◆ **Records drawn from a dataset**:

+-------+

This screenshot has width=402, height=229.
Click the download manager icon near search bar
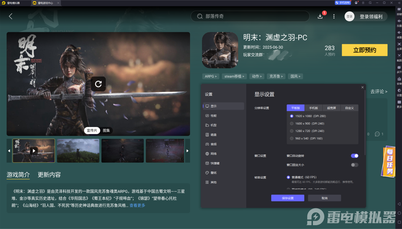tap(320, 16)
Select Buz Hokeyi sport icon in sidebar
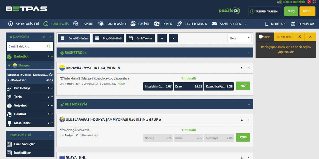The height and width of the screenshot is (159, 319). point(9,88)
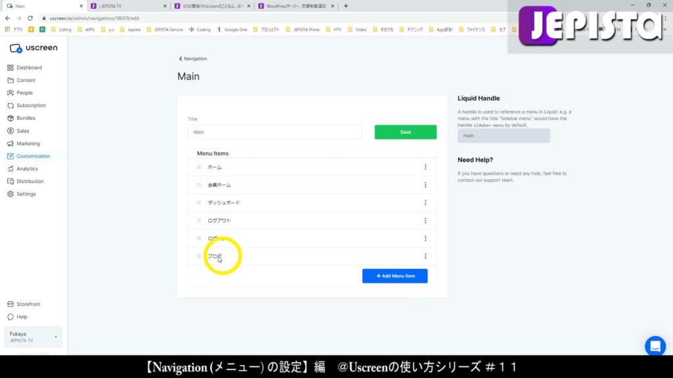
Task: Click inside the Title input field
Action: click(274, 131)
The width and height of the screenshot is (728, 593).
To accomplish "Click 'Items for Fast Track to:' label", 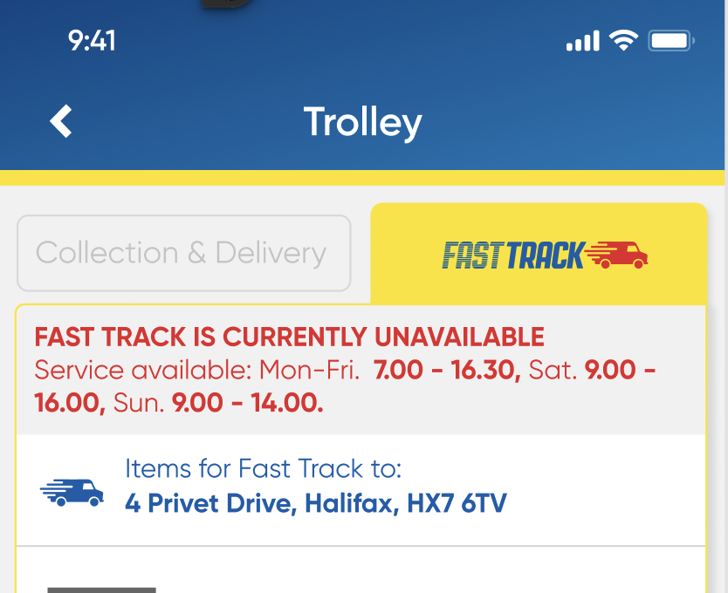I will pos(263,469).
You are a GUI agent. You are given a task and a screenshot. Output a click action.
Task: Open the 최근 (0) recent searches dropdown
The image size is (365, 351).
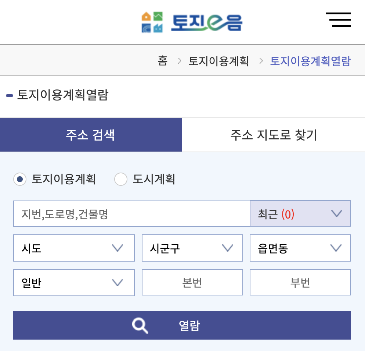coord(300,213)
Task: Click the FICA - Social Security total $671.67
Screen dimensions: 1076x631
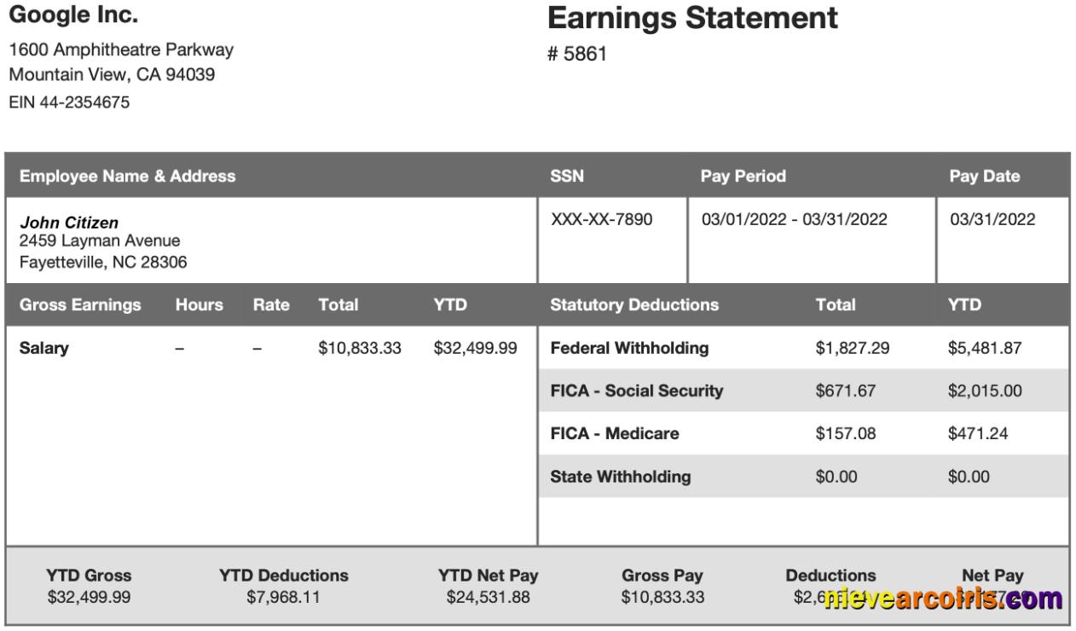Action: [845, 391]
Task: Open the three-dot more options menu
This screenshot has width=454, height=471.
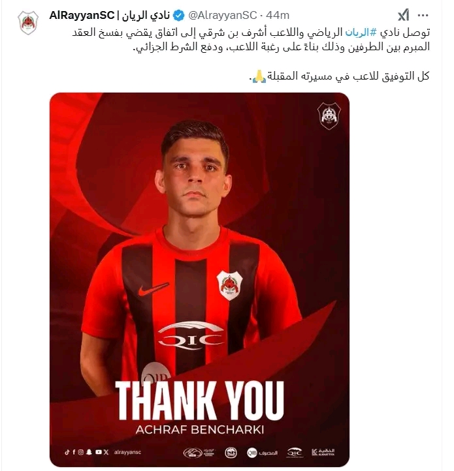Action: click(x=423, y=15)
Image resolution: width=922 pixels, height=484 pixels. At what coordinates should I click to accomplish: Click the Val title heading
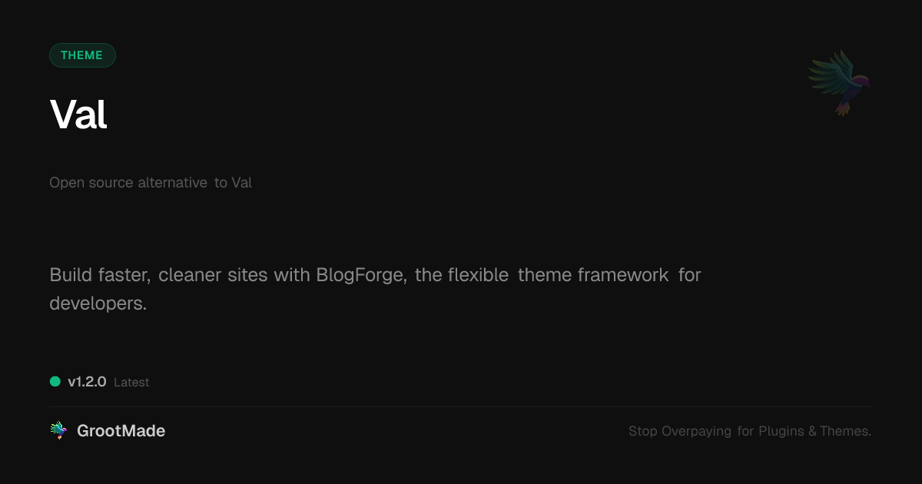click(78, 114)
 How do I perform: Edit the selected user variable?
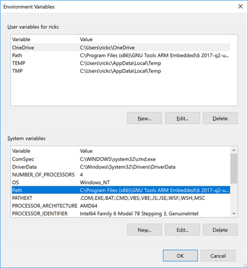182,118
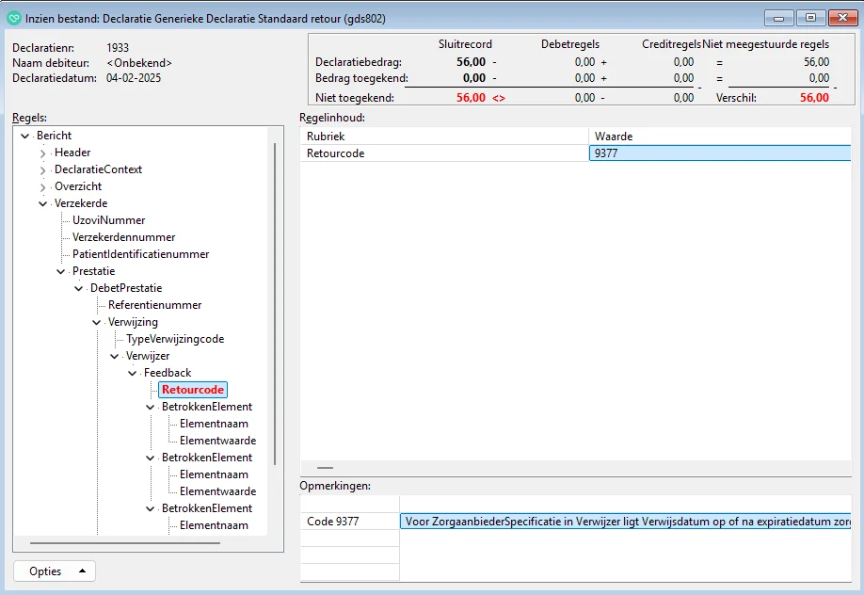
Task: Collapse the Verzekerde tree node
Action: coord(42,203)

+-------+

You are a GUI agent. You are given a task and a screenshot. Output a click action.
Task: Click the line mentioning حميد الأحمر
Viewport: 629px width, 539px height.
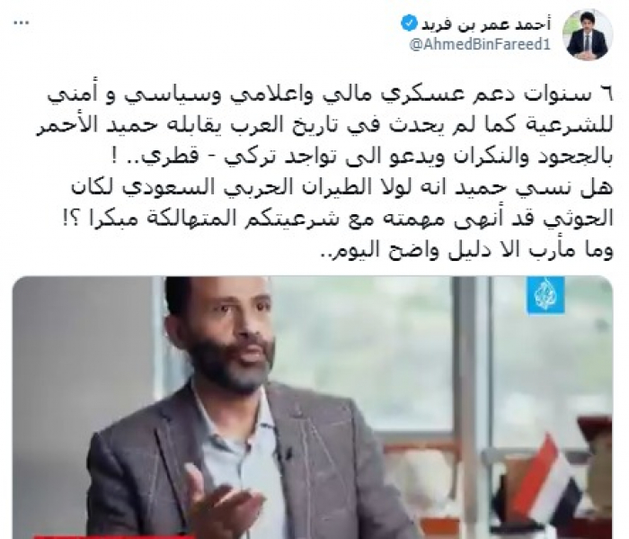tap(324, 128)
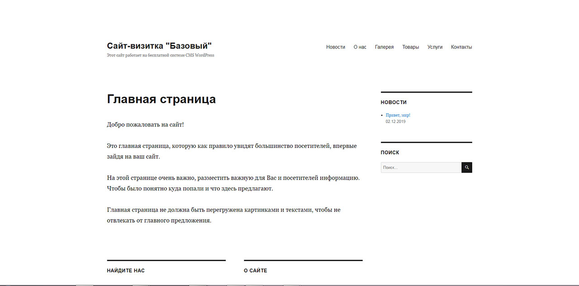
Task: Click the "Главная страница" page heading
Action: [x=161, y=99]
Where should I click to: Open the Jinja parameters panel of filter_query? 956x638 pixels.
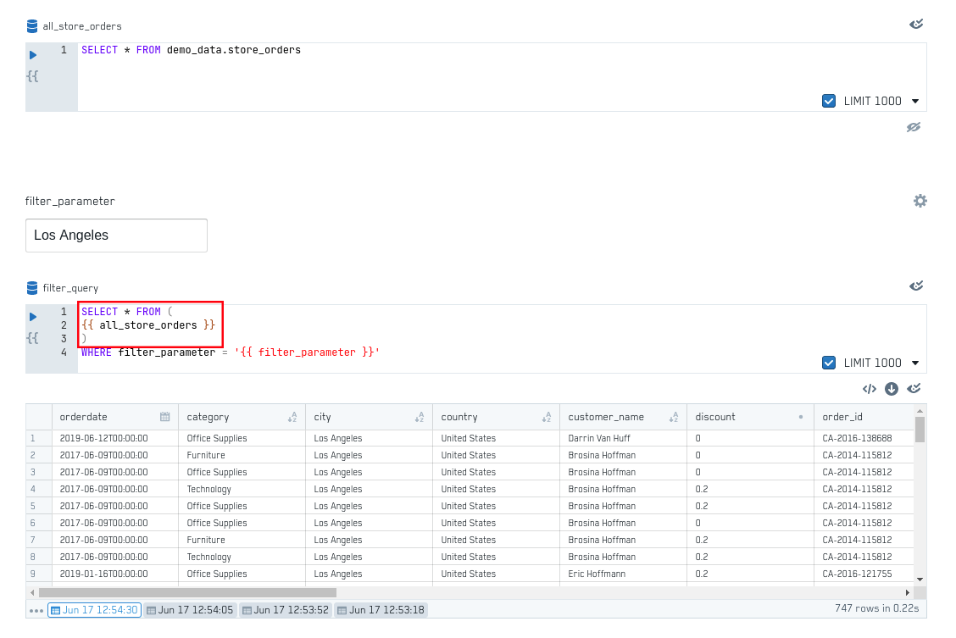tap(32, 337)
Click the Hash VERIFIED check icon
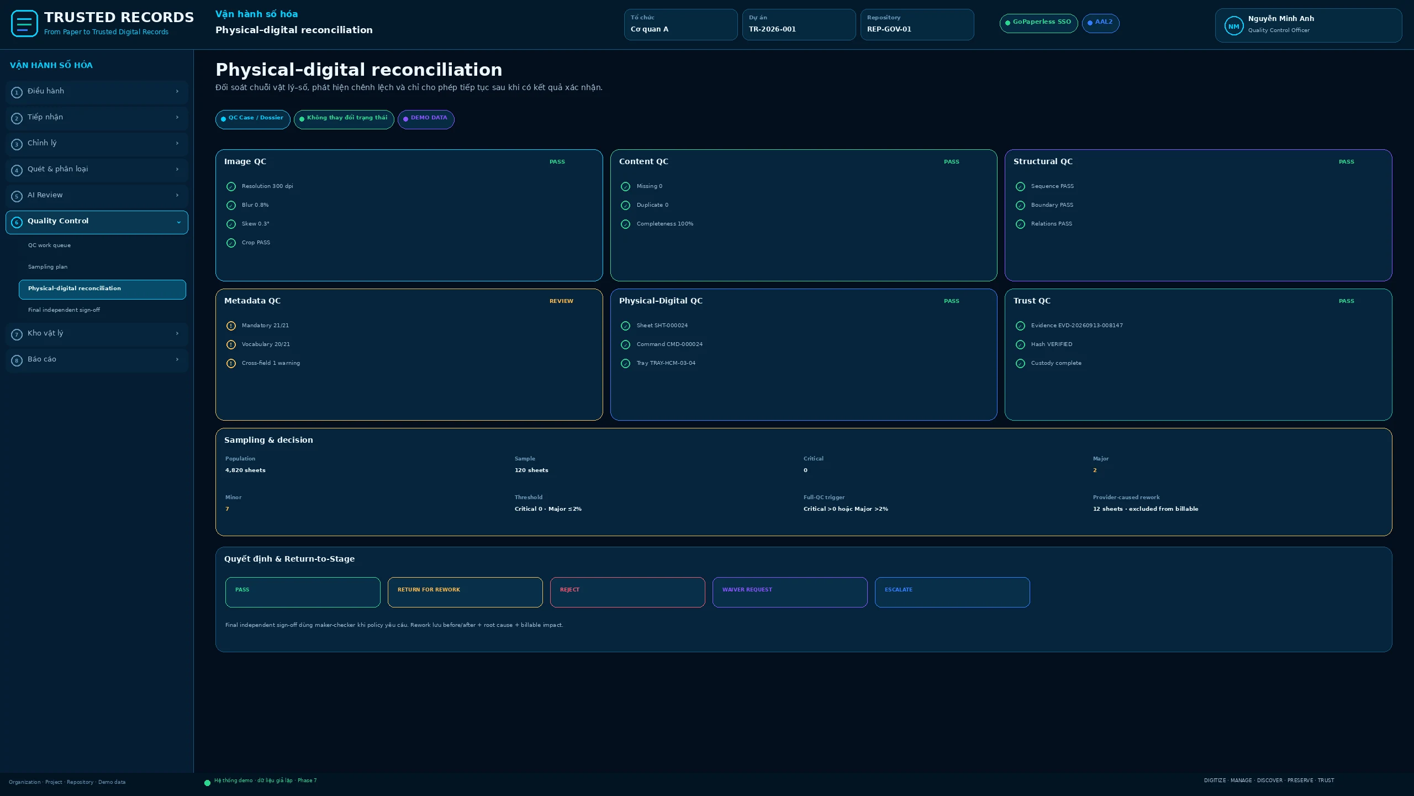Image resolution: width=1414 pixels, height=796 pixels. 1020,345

+-------+

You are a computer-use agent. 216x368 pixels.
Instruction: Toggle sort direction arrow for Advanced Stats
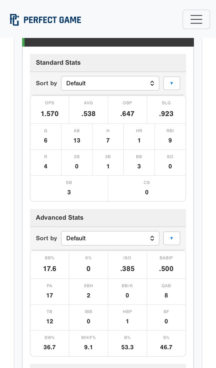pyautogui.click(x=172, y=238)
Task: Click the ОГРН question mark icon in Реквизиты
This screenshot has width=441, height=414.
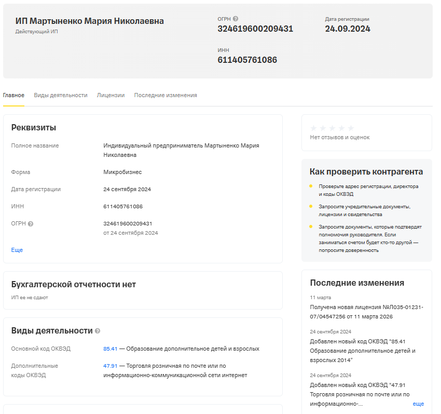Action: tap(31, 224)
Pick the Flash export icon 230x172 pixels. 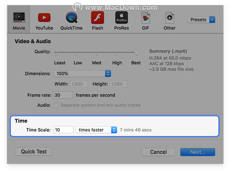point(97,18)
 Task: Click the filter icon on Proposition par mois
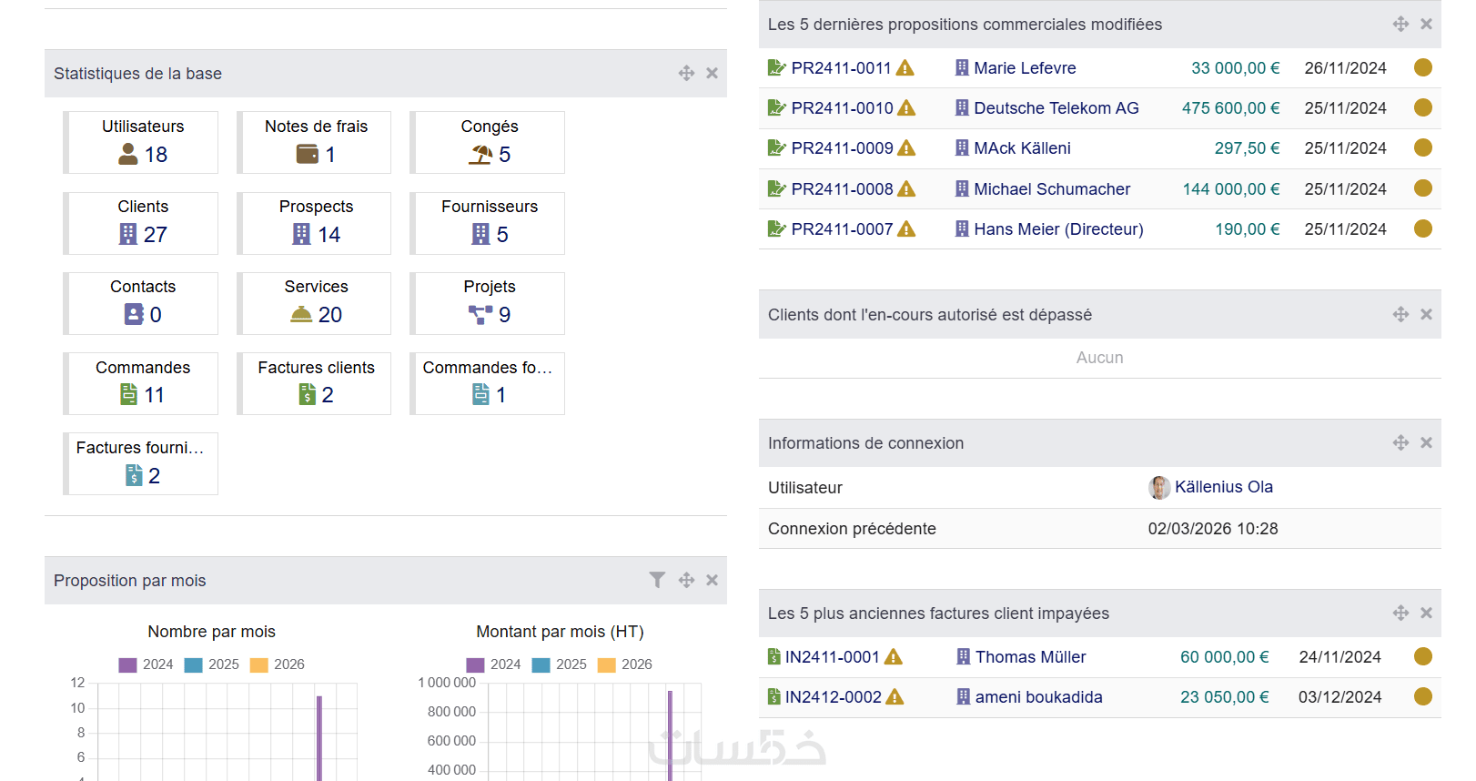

+-------+

◆ **Problem to solve**: The line holding "This screenshot has width=402, height=229." starts the copy and the line holding "The width and" ends it. Repeat those two lines above and all between them exactly, leaving out pictures.

◆ **Answer box**:
This screenshot has width=402, height=229.
Click the download manager icon near search bar
tap(320, 16)
Select Buz Hokeyi sport icon in sidebar
The height and width of the screenshot is (159, 319). point(9,88)
Task: Click inside the Title input field
Action: click(274, 131)
The width and height of the screenshot is (728, 593).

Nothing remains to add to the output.